I was not saying u do it...I was just asking to fill the details coz 
u must have downloaded so many files & have par knowledge on dat...
Btw whats ur ISP speed (D/L)


----------



## asingh (Mar 25, 2011)

I have a 1Mbps non FUP'ed wired broadband.

1 GB roughly takes 2.5-3 Hours depending on the average.

Some of my files show an average between 57-110 Kbps. Again it is the torrent logic and it can vary.

Ideally in your case it seems you are DL'ing from public trackers. Just set both UL/DL to unlimited.


----------



## Vyom (Mar 25, 2011)

asingh said:


> I keep both too unlimited on the client. But each .torrents UL/DL can be set individually. Basically if you are on a public tracker it hardly matters, but one has to be careful on Private Trackers (PT). For PTs the ratio is critical. If someone is just starting an account on a PT then they can easily surpass their DL vs. UL limit and get a bad ratio or low ration. In this case the UL should be same as DL, cause on PTs the DL happens quick and UL is difficult. I have decent ratios on my PTs so all is open.
> 
> Rule;
> 
> ...



A bit confused with Public and Private trackers part.  How to differentiate between the two?



asingh said:


> The seeds are the number in brackets. You should be able to connect to all. Else you have a port/connectivity/throttling issue. Observe your client.

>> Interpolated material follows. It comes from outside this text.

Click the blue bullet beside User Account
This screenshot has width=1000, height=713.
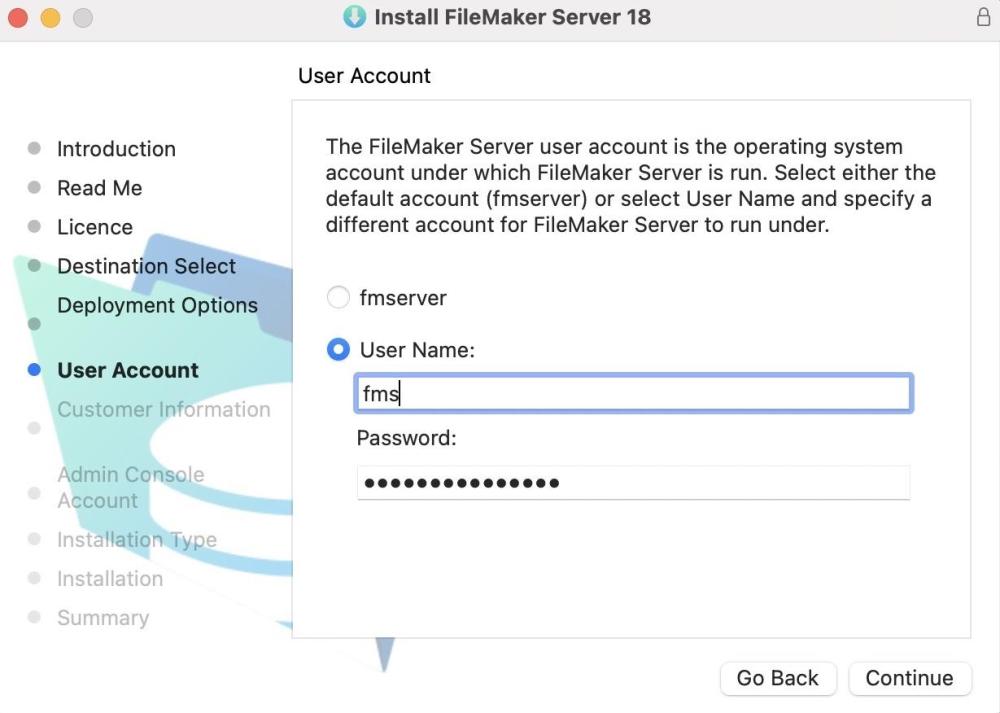pyautogui.click(x=34, y=370)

Is that even possible? To connect to ALL the seeds that are in braces? I mean, I am using torrents since ages, and never seen any torrent use ALL the seeds! The actual seeds which are being used always remains a lot lower than those given in braces! 

For eg: In the screenshot you posted, I can see *35 (2313)* under the 2nd torrent. So that means, only 35 connected from actual 2313 seeds!


----------



## asingh (Mar 25, 2011)

^^
Public Trackers : You do not need to log into the site to DL the .torrent file. Your ratios are not monitored.

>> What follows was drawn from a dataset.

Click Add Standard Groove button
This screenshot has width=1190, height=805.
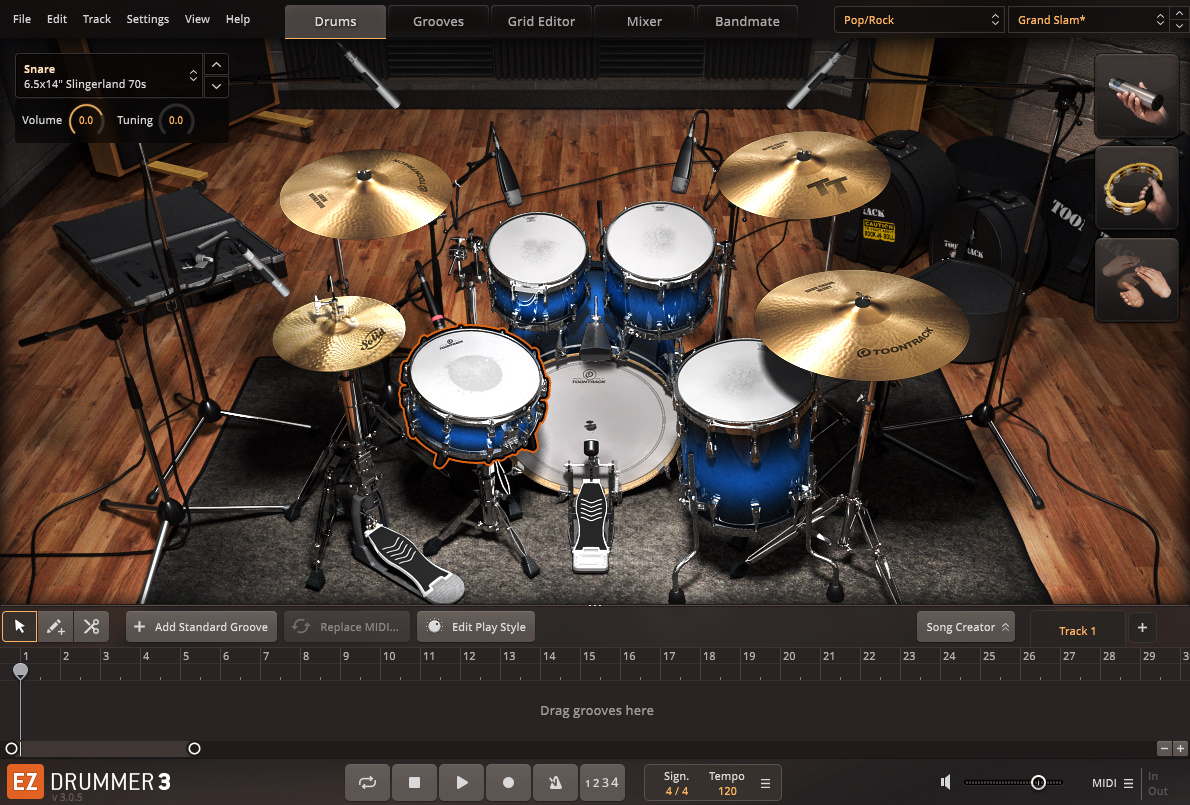pyautogui.click(x=201, y=627)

Private : Opposite of above.

Sorry, number outside brackets is seeds. Sorry.


----------



## Vyom (Mar 26, 2011)

asingh said:


> ^^
> Public Trackers : You do not need to log into the site to DL the .torrent file. Your ratios are not monitored.
> 
> Private : Opposite of above.



So, it means, basically all the torrents I have used ever is a Public Tracker!
Ok, so it also means, I don't need to maintain the ratios... but morality says, I should. After all, this is how Torrent works 



asingh said:


> Sorry, number outside brackets is seeds. Sorry.



I hate to point out, but I think, you are again confused. 
The numbers inside the brackets ARE SEEDS. And the numbers outside are the ACTUAL number of seeds, which is connected at the given point of time!
I think you need sleep. :flu-sleepy1: ... Gud night.


----------



## arpanmukherjee1 (Mar 26, 2011)

^^ now i am getting confused in all this  discussion

if public trackers do not monitor ratio, then what is the need ??

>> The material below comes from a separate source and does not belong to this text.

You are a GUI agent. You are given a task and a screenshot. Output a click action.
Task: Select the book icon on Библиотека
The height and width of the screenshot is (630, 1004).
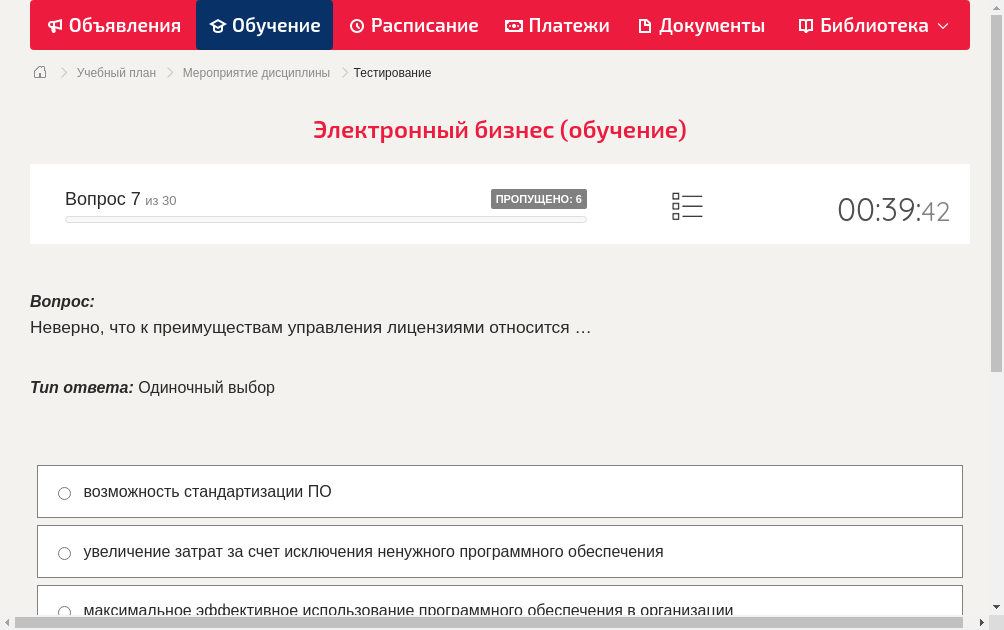805,25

granted that a balance must be maintained but that may rest till we have downloaded our content and then open up for seeding to restore the ratio.
this works for me and there were very few occasion where i hit the wall due to private tracker announcement. i generally wait for 1-2 weeks and then resume my download at relatively high speeds.


----------



## asingh (Mar 26, 2011)

vineet369 said:


> So, it means, basically all the torrents I have used ever is a Public Tracker!
> Ok, so it also means, I don't need to maintain the ratios... but morality says, I should. After all, this is how Torrent works
> 
> 
> ...



Why hate buddy. You corrected me. Am no god...!

This is de facto:
Seeds 3(10) means there are 10 people available uploading the complete file and the 3 means your connected and downloading from three of them.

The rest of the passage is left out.